One walkaround I can think of is that instead of taking the parameter weights as a vector, use the syntax **kwargs
in your __init__
method to get an arbitrary number of extra parameters, and each of those parameters will represent the weights; your example would change to:
wae = WeightedAverageEnsemble(w1=0.25, w2=0.75)
This way, you can define the param grid as:
param_grid = {'w1': Continuous(0.01, 0.99, distribution='log-uniform'),
'w2': Continuous(0.01, 0.99, distribution='log-uniform')}
The main issue with this is that you can't guarantee that all the weights will add up to one, so a normalization might be required and that makes the optimization problem harder since even if you set w1 to a fixed number, the actual number used after normalization will be w1/(w1+w2) which is a function of w2 (or a multivariate function if you have more weights), and vice-versa when you normalize w2, so even if it can be optimized it will probably take a longer time to converge since its a little misleading to the algorithm.
I hope it makes sense.
I'm closing this issue, but feel free to raise more questions if needed
@rodrigo-arenas thank you! Good point about the normalization.

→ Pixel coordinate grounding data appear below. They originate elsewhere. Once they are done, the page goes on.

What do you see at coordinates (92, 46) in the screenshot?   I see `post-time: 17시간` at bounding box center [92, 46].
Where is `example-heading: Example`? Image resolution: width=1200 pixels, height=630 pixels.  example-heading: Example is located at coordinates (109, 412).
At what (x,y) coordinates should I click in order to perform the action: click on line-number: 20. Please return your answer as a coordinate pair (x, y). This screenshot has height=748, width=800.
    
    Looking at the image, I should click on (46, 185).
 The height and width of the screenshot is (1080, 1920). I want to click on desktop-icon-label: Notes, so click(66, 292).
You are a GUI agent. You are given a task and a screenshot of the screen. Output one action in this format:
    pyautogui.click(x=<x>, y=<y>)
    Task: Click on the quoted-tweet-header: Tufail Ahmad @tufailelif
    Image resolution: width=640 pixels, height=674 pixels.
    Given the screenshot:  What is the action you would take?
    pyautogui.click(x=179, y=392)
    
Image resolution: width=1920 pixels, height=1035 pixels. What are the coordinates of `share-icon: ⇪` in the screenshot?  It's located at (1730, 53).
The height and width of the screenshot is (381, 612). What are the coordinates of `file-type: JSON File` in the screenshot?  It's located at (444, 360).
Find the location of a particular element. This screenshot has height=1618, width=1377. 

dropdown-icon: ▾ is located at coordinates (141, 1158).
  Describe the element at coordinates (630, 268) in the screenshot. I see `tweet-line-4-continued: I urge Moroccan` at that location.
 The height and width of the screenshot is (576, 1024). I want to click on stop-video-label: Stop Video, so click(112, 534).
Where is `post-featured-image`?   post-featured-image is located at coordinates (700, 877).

The idea is to take in predictions from an arbitrary number of models, and find optimal weights that maximize the accuracy of the ensembled model.
Here's the estimator that I wrote:
Related: https://machinelearningmastery.com/weighted-average-ensemble-with-python
How would you suggest optimizing
weights
since it's a vector that can change in size based on the size of the input data?